* [About this task]: Return each of the entries below word for word.

=== The data ===

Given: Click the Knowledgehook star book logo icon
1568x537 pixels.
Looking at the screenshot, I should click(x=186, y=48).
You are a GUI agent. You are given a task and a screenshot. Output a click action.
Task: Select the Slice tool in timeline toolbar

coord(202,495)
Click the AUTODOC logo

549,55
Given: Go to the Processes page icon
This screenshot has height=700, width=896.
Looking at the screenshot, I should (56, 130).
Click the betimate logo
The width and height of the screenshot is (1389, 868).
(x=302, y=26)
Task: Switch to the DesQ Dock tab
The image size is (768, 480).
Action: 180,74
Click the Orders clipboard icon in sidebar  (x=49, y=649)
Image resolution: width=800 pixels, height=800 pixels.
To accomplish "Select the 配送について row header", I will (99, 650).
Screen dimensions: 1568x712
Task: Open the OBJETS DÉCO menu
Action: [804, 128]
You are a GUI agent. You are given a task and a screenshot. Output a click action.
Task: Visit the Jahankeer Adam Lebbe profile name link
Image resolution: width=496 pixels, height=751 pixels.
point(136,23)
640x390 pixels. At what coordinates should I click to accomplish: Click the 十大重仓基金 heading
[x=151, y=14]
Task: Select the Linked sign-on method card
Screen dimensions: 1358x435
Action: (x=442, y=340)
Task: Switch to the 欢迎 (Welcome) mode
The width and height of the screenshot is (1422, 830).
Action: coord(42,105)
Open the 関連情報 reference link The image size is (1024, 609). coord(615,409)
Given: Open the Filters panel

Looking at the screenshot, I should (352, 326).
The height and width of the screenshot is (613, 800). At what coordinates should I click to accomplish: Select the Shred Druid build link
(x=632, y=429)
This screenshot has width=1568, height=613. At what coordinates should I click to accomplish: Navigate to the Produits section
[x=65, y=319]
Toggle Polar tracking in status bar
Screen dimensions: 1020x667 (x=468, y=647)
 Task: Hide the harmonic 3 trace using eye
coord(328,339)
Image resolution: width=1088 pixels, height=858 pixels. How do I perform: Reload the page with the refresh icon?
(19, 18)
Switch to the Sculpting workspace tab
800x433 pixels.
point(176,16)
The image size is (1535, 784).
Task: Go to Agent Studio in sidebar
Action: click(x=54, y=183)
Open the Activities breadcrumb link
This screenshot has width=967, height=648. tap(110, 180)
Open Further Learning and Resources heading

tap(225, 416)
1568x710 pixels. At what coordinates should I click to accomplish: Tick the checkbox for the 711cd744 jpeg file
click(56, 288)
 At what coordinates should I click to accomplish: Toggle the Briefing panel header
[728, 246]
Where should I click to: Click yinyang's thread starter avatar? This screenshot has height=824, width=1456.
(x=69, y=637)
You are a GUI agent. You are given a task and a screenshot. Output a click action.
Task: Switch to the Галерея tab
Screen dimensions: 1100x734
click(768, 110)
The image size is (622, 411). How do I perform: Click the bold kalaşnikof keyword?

===

* [Exercise result]:
Given: Click the Knowledgehook star book logo icon
1568x537 pixels.
Looking at the screenshot, I should click(x=186, y=48).
You are a GUI agent. You are given a task and a screenshot. Output a click action.
Task: Select the Slice tool in timeline toolbar

coord(202,495)
Click the AUTODOC logo

549,55
Given: Go to the Processes page icon
This screenshot has height=700, width=896.
Looking at the screenshot, I should (56, 130).
Click the betimate logo
The width and height of the screenshot is (1389, 868).
(x=302, y=26)
Task: Switch to the DesQ Dock tab
The image size is (768, 480).
Action: 180,74
Click the Orders clipboard icon in sidebar  (x=49, y=649)
Image resolution: width=800 pixels, height=800 pixels.
To accomplish "Select the 配送について row header", I will (99, 650).
Screen dimensions: 1568x712
Task: Open the OBJETS DÉCO menu
Action: [804, 128]
You are a GUI agent. You are given a task and a screenshot. Output a click action.
Task: Visit the Jahankeer Adam Lebbe profile name link
Image resolution: width=496 pixels, height=751 pixels.
point(136,23)
640x390 pixels. At what coordinates should I click to accomplish: Click the 十大重仓基金 heading
[x=151, y=14]
Task: Select the Linked sign-on method card
Screen dimensions: 1358x435
Action: (x=442, y=340)
Task: Switch to the 欢迎 (Welcome) mode
The width and height of the screenshot is (1422, 830).
Action: coord(42,105)
Open the 関連情報 reference link The image size is (1024, 609). coord(615,409)
Given: Open the Filters panel

Looking at the screenshot, I should (352, 326).
The height and width of the screenshot is (613, 800). At what coordinates should I click to accomplish: Select the Shred Druid build link
(x=632, y=429)
This screenshot has width=1568, height=613. At what coordinates should I click to accomplish: Navigate to the Produits section
[x=65, y=319]
Toggle Polar tracking in status bar
Screen dimensions: 1020x667 (x=468, y=647)
 Task: Hide the harmonic 3 trace using eye
coord(328,339)
Image resolution: width=1088 pixels, height=858 pixels. How do I perform: Reload the page with the refresh icon?
(19, 18)
Switch to the Sculpting workspace tab
800x433 pixels.
point(176,16)
The image size is (1535, 784).
Task: Go to Agent Studio in sidebar
Action: click(x=54, y=183)
Open the Activities breadcrumb link
This screenshot has width=967, height=648. tap(110, 180)
Open Further Learning and Resources heading

tap(225, 416)
1568x710 pixels. At what coordinates should I click to accomplish: Tick the checkbox for the 711cd744 jpeg file
click(56, 288)
 At what coordinates should I click to accomplish: Toggle the Briefing panel header
[728, 246]
Where should I click to: Click yinyang's thread starter avatar? This screenshot has height=824, width=1456.
(x=69, y=637)
You are a GUI agent. You are given a task and a screenshot. Output a click action.
Task: Switch to the Галерея tab
Screen dimensions: 1100x734
click(768, 110)
The image size is (622, 411). How do I perform: Click the bold kalaşnikof keyword?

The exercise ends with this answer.